すると、先程まで息も絶え絶えであった少女ノ体は金色ノ光に包まれました。
みるみると活力に溢れ、頬は薔薇色に髪はつややかに輝いて、元ノ元気な姿を取り戻しました。
そして、鳥が翼で撫ぜた少年ノ体もまた、美しい光に包まれると健やかな体へ戻りました。

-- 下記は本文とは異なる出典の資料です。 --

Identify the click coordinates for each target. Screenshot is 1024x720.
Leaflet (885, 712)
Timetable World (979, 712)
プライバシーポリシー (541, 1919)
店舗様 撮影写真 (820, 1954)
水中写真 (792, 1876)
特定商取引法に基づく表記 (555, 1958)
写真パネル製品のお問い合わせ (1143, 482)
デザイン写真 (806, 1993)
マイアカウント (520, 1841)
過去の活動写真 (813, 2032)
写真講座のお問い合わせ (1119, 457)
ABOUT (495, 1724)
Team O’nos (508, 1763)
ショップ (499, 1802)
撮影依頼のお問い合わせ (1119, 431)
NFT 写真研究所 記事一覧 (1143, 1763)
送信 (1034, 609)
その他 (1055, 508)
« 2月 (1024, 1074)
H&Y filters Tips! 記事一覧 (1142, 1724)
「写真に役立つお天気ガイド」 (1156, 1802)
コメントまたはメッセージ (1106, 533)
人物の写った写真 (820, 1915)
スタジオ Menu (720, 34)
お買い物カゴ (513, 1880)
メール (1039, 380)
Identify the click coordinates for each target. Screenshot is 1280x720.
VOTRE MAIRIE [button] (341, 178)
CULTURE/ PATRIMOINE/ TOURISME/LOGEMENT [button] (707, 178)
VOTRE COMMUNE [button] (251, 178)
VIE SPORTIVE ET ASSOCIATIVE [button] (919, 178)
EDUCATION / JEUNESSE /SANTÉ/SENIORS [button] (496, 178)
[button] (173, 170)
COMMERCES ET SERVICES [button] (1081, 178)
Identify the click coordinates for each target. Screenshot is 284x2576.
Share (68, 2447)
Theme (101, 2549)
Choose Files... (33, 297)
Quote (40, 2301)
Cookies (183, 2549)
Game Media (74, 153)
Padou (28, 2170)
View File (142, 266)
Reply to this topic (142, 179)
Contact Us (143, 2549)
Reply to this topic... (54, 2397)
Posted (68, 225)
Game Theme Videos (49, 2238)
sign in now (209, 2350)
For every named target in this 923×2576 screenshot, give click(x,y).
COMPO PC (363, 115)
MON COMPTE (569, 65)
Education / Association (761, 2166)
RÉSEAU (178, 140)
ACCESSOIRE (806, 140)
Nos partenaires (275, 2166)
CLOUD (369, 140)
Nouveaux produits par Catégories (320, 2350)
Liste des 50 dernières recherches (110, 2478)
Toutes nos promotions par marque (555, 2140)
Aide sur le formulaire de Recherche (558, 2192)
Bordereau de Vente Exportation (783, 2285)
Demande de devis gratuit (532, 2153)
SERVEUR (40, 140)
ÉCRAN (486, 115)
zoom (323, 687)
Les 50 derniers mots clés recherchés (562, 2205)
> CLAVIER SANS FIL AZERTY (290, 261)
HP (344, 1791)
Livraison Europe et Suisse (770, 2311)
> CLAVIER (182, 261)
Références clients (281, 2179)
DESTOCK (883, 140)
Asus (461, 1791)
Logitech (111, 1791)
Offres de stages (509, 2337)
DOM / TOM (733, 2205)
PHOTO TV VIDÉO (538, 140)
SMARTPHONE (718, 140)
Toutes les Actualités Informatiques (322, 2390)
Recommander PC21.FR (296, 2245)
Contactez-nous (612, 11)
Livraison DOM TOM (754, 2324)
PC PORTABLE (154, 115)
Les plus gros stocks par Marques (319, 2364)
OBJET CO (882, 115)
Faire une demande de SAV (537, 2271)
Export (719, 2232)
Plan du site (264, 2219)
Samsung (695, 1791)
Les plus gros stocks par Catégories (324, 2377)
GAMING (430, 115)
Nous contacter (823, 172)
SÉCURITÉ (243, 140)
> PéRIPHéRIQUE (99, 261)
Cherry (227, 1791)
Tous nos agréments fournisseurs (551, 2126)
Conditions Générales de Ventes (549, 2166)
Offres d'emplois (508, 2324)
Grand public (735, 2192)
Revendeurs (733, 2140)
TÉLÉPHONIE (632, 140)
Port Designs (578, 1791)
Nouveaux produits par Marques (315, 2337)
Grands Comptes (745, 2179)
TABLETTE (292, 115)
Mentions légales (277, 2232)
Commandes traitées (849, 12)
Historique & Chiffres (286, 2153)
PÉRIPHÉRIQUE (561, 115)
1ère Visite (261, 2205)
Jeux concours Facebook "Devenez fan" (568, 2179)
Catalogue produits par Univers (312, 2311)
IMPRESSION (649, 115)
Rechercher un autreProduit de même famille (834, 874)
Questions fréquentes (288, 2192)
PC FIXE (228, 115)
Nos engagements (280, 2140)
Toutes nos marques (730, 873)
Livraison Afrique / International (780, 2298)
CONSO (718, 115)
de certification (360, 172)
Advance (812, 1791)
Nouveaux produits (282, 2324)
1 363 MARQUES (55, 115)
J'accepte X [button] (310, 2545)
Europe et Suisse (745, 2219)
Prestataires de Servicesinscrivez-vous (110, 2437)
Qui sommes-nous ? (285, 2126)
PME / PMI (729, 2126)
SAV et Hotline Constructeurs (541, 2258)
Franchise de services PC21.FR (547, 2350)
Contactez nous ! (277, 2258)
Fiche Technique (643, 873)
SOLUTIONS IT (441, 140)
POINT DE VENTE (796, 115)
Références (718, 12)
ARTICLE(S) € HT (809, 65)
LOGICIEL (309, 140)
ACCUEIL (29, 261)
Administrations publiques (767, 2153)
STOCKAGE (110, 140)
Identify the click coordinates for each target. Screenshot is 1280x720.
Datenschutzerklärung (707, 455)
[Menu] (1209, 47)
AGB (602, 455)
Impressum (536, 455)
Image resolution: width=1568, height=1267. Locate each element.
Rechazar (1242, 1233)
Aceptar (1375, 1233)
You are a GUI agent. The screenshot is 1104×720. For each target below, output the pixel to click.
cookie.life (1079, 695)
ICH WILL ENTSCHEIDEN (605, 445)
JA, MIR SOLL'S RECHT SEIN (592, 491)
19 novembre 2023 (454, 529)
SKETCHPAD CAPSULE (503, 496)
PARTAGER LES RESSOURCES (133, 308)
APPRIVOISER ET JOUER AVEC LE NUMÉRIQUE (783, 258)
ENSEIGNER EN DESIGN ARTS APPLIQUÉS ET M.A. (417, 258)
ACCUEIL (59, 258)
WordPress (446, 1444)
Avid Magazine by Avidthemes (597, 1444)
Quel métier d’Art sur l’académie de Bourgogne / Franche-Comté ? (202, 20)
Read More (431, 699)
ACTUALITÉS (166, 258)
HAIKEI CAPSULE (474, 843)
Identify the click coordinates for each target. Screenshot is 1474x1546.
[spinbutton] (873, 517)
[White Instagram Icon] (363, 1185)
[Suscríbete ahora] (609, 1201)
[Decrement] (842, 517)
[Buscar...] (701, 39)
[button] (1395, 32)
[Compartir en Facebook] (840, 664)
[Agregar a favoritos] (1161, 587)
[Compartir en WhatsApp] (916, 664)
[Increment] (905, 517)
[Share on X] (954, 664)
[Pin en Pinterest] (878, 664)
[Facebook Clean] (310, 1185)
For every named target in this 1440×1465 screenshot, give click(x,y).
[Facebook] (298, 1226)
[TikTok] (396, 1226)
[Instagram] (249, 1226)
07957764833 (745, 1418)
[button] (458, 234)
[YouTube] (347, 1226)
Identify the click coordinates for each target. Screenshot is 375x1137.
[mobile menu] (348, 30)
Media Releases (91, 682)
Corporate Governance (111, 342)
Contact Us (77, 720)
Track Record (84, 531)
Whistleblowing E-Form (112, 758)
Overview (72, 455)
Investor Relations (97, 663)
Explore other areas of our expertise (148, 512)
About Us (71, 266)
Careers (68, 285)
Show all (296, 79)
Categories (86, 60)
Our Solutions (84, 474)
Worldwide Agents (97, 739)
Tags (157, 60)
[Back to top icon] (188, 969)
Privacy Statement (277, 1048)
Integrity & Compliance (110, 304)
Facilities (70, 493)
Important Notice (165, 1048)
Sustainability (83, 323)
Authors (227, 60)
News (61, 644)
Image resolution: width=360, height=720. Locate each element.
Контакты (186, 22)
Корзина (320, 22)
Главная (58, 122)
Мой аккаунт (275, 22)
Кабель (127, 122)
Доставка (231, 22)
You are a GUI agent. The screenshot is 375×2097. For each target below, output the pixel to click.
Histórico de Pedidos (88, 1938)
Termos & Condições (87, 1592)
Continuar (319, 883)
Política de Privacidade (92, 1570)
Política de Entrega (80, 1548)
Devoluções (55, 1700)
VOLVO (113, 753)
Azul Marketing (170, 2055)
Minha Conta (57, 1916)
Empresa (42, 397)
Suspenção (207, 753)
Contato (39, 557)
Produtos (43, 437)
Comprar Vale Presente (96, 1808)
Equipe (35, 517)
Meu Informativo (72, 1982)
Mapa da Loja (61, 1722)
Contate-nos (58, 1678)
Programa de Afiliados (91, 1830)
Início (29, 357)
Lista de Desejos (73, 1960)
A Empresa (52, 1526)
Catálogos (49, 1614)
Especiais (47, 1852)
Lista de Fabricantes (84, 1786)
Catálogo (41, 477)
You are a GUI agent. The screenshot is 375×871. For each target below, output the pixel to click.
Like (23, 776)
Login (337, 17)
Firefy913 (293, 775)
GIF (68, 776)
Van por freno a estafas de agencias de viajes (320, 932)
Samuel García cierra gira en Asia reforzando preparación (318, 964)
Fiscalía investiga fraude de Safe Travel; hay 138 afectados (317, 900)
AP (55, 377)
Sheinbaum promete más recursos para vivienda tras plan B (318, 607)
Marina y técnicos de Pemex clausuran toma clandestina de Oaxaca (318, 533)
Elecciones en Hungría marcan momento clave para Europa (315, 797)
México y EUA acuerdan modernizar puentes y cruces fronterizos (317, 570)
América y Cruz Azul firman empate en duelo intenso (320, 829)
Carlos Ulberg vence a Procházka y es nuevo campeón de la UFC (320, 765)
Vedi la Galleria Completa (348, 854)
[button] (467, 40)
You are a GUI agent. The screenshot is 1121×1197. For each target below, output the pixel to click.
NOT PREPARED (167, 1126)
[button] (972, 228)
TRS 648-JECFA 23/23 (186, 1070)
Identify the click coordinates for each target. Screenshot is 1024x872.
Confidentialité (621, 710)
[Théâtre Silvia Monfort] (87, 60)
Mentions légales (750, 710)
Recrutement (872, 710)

小さなオアシスノ泉からは滾滾と水が溢れ、たった一本ノ木を中心に色とりどりの花が咲き誇り、果実ノたわわに実った木が鬱蒼と茂り、枯れた砂漠はたちまち潤いを取り戻しました。
地上に小さな楽園が生まれ、鳥たちがやってきました。
きっとこれからは、鳥たちだけでなく、たくさんノ善良な人々がこノ地に集まってくるでしょう。
――ええ、そうですね。
今度一緒にそこに行ってみましょうか。
私も久しぶりに訪れたくなりました。
続きですか?
はい、そうでした。まだ続きますよ。
少年は涙を流しながら、少女に「愛してる」と何度も言いました。
二人が幸せそうに抱き合うノを、しるべノ星も見下ろしていました。
二人が星ノ御下にいくノは、ずっとずっと先になるようですから、星は実に温かく彼らを見つめていました。
――では、二人を癒やし、砂漠を広大なオアシスに変えた金色ノ鳥は、どうなったノか――
鳥ノ体から、金色ノ光は一切消え失せていました。
もとの輝きを失い、ひどく痩せこけてしまった醜い灰色ノ鳥は、どうにか翼をはためかせ体を浮かせると、ゆらゆらふらふら砂漠ノ向こうを一直線に目指しました。
数日後、砂漠ノ向こうノ国は突然滅びました。
金箔銀箔を纏った豪奢な城が落ち、ただノがれきとなりました。
そして、金銀財宝ノ一切を失った国王が、兵隊に報酬を払えなくなったために逃げられ、民ノ起こした反乱で首をすとんと落とされたらしいノです。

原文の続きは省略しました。